## Instructions for the task:
The required output is a number: how many lines of the data below include the string "agent".

## Material shown:
● ● ● ● ● ● ●
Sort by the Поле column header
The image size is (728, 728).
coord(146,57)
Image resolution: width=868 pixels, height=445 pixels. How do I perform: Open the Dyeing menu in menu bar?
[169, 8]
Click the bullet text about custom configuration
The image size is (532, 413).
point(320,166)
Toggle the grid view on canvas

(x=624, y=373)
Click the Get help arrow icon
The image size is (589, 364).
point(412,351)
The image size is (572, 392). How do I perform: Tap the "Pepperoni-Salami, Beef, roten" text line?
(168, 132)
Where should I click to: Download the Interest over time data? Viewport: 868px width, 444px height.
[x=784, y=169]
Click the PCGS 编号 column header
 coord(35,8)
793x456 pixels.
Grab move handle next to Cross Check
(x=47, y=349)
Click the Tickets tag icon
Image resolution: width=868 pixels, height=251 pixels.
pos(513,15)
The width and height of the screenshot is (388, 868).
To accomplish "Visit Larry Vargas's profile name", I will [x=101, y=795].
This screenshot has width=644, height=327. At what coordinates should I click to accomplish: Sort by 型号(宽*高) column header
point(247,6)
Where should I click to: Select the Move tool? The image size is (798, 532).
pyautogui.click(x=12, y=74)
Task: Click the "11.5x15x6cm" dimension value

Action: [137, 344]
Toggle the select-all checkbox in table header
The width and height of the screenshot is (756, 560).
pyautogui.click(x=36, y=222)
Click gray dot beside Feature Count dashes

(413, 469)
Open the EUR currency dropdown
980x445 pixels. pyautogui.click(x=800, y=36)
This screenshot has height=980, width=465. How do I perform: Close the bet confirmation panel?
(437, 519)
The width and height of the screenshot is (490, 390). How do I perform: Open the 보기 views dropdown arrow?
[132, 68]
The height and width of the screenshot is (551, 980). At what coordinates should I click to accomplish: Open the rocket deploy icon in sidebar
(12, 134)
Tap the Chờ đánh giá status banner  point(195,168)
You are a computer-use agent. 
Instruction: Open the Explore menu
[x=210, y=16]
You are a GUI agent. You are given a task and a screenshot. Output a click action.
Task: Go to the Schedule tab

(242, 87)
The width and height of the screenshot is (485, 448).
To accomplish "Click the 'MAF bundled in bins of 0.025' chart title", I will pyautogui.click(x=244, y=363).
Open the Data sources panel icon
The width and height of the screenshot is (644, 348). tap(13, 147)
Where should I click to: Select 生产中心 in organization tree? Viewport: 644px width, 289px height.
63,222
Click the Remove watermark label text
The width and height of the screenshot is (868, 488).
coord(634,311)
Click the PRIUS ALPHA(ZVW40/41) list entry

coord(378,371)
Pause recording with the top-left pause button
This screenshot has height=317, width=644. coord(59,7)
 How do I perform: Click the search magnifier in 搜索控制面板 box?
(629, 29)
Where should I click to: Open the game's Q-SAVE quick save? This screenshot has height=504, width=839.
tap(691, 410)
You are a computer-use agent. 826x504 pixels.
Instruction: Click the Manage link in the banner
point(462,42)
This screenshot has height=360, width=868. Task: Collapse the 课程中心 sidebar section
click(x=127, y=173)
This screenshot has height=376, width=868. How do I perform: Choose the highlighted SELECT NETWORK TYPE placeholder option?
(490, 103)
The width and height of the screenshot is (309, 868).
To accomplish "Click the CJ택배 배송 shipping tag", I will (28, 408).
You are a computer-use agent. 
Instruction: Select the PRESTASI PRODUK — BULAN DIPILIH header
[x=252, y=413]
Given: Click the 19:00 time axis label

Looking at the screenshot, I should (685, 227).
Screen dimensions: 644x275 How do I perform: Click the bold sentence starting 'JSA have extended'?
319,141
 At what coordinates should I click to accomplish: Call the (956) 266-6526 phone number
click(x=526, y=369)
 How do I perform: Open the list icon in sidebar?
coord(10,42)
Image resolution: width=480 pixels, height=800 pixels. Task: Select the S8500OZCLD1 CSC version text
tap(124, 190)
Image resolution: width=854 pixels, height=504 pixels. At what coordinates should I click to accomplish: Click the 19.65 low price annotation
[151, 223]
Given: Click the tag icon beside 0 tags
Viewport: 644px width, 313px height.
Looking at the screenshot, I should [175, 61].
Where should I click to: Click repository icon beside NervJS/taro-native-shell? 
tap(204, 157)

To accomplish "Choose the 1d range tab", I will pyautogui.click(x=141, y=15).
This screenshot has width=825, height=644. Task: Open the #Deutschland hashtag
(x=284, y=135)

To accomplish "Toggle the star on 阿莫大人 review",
● ● ● ● ● ● ●
## Solution to this exercise:
4